KR19990006830A - Manufacturing method of electrophotographic photosensitive member - Google Patents

Abstract

BACKGROUND OF THE INVENTION 1. Field of the Invention The present invention relates to a method for economically and very advantageously producing a photosensitive drum for use in an irradiated electrophotographic apparatus having excellent printing characteristics and the like, wherein a photosensitive layer is formed on an inner surface of a cylindrical mold 6. After forming, the resin for transparent substrates is preferably a method for producing an electrophotographic photosensitive member in which the PMMA monomer material is polymerized by a centrifugal casting method to integrate the obtained resin with the photosensitive layer.

Description

Manufacturing method of electrophotographic photosensitive member

BACKGROUND OF THE INVENTION 1. Field of the Invention The present invention relates to a method for manufacturing an electrophotographic photosensitive member, and more particularly, to a substrate for image recording of an irradiation type electrophotographic apparatus such as a copier, a laser printer, that is, a photoresist for an irradiation type electrophotographic used as a photosensitive drum. It is about a method.

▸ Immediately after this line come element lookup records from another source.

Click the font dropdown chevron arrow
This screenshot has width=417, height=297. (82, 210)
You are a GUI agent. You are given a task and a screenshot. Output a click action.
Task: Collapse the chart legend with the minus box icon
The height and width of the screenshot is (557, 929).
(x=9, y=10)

Background Art Conventionally, a recording apparatus such as a copying machine or a laser printer is commonly used with a photosensitive drum in an aluminum substrate, and in the exposure step, a method of exposing from the surface of the photosensitive layer formed on the substrate is common.

In this method, since each process apparatus of charging, exposure, development, transfer, fixing, electrostatic removal, and cleaning needs to be disposed around the photosensitive drum, there is a limit to the miniaturization of the recording apparatus or the scattering of the developer from the developer. (I) has a drawback such as contaminating the optical system of the exposure apparatus and adversely affecting printing.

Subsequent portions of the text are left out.